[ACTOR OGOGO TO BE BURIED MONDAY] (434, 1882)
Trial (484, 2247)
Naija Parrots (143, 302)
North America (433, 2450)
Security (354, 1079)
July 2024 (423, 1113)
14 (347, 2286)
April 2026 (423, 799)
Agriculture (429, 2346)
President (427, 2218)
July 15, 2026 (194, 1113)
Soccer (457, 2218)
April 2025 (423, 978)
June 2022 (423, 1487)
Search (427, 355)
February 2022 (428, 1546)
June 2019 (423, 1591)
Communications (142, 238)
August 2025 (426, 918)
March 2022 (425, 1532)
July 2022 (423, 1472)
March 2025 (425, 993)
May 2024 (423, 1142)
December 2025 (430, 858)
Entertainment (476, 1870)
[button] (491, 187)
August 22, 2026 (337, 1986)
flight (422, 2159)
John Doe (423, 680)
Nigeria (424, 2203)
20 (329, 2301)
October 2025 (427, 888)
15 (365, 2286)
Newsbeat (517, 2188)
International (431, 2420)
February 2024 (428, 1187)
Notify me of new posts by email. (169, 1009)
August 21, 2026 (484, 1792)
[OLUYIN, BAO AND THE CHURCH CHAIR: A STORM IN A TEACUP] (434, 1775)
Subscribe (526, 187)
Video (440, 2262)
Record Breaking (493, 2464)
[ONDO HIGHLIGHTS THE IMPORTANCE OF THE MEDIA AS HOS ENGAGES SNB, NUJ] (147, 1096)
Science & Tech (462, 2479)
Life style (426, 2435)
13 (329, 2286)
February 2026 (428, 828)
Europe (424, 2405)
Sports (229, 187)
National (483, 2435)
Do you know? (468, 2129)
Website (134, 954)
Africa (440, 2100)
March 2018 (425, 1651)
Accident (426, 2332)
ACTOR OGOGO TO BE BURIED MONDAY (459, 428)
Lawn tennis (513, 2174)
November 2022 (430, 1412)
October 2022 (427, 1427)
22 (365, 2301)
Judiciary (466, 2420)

#####

What the task asks »
Every record, from top to bottom, must be transcribed exactly.

Output of the task »
[ACTOR OGOGO TO BE BURIED MONDAY] (434, 1882)
Trial (484, 2247)
Naija Parrots (143, 302)
North America (433, 2450)
Security (354, 1079)
July 2024 (423, 1113)
14 (347, 2286)
April 2026 (423, 799)
Agriculture (429, 2346)
President (427, 2218)
July 15, 2026 (194, 1113)
Soccer (457, 2218)
April 2025 (423, 978)
June 2022 (423, 1487)
Search (427, 355)
February 2022 (428, 1546)
June 2019 (423, 1591)
Communications (142, 238)
August 2025 (426, 918)
March 2022 (425, 1532)
July 2022 (423, 1472)
March 2025 (425, 993)
May 2024 (423, 1142)
December 2025 (430, 858)
Entertainment (476, 1870)
[button] (491, 187)
August 22, 2026 (337, 1986)
flight (422, 2159)
John Doe (423, 680)
Nigeria (424, 2203)
20 (329, 2301)
October 2025 (427, 888)
15 (365, 2286)
Newsbeat (517, 2188)
International (431, 2420)
February 2024 (428, 1187)
Notify me of new posts by email. (169, 1009)
August 21, 2026 (484, 1792)
[OLUYIN, BAO AND THE CHURCH CHAIR: A STORM IN A TEACUP] (434, 1775)
Subscribe (526, 187)
Video (440, 2262)
Record Breaking (493, 2464)
[ONDO HIGHLIGHTS THE IMPORTANCE OF THE MEDIA AS HOS ENGAGES SNB, NUJ] (147, 1096)
Science & Tech (462, 2479)
Life style (426, 2435)
13 (329, 2286)
February 2026 (428, 828)
Europe (424, 2405)
Sports (229, 187)
National (483, 2435)
Do you know? (468, 2129)
Website (134, 954)
Africa (440, 2100)
March 2018 (425, 1651)
Accident (426, 2332)
ACTOR OGOGO TO BE BURIED MONDAY (459, 428)
Lawn tennis (513, 2174)
November 2022 (430, 1412)
October 2022 (427, 1427)
22 (365, 2301)
Judiciary (466, 2420)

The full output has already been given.